Don’t let education interfere with your learning.

You can read all over the web how a startup should solve real problem. In the words of people from Y Combinator (in their Request for Startups):

“If we fix education, we’ll be able to fix everything else.”

What we don’t (or do not fully) know is how do we escape the box we are all trapped in?

The answer is: question everything.

MVP of a startup school

With all the experience behind us, we’ve set up principles that will guide us through this endeavor. At the beginning, you certainly don’t know what the MVP or the end result will look like. You’ll have to set principles and goals. If you have a picture of an app in your head — kiss it goodbye, it will soon have to change.

We envisioned affordability, availability, we’ve set new goals toward evaluation, the value of knowledge, didactics and we’ve taken the holistic approach. At the end, students would feel the transformation in the knowledge that they get. Not in the medium they’re getting it through. We knew we were going to end up with a web-based platform.

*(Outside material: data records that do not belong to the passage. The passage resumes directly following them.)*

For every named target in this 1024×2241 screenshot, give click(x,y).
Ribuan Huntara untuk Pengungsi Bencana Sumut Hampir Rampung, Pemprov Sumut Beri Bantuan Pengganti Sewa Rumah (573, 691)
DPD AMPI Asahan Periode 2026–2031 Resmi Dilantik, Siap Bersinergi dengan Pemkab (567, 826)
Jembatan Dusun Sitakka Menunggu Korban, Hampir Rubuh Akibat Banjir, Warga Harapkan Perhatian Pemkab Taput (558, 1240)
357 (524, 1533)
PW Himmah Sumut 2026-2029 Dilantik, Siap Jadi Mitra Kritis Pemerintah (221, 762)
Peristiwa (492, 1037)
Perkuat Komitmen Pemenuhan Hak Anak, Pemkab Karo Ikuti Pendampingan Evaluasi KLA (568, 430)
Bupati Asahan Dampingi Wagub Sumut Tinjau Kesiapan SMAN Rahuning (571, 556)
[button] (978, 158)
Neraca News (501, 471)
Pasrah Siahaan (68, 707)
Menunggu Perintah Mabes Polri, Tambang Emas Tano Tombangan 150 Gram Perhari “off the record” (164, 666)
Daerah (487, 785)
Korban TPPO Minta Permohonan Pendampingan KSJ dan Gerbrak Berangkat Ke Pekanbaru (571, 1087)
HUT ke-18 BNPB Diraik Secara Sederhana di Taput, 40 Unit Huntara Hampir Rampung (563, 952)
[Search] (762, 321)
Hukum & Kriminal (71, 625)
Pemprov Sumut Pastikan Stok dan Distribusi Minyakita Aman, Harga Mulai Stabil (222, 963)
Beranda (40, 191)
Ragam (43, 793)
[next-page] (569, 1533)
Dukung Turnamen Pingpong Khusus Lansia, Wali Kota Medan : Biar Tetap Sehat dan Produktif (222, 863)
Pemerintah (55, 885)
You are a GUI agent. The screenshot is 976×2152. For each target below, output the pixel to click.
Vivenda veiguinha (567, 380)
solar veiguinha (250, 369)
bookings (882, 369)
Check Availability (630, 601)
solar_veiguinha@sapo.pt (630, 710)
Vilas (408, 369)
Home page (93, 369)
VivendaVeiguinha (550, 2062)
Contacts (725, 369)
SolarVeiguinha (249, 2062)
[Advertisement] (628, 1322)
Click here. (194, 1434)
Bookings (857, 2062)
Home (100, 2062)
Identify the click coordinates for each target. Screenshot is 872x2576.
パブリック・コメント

The availability of knowledge to all of those connected to the internet is a great step forward from offline education. That and being in one place and one point in time.

Now, I didn’t want this to be just another course platform = pay, watch, take a test, leave. Bootcamps and academies fail people because education can’t be instant. Video courses are not the way we wish to see education go. I believe that the future of learning depends on changing didactics, interaction, methods and integrations in a way that is suitable to the technology age. These kind of thoughts are going to be in your head when building that first version of you own vision. Your “revolution beta”. Make a meaningful change. Keep in mind you need to make it work first, then make it better.

The easiest trap to fall into is over-engineering. Bureaucracy and startups don’t mix. Your MVP should be as lean as possible. You need to move forward. The only way to do that is by giving the tools to the people, which would propel them forward. What we envisioned for our MVP is a single goal: To teach people better by applying our principles. Not an easy thing to do at all. But we did it. And people are saying: “Thank you for existing.”, and “You’d be insane to learn anywhere else”. We did it.

Future of learning

What’s the future of learning? I’d like to believe in a technocratic collective rather than rigid bureaucracies, institutions, and degree programs. We think that Zamphyr is the next evolutive step in computer science education, and we envision it as a global CS school.

Working on a startup is pretty much a school on its own. The more you do it, the more you become this new person shaped by new experience. Don’t fear the unknown unknowns. Building and creating is natural. Be what you need to be to embody your vision.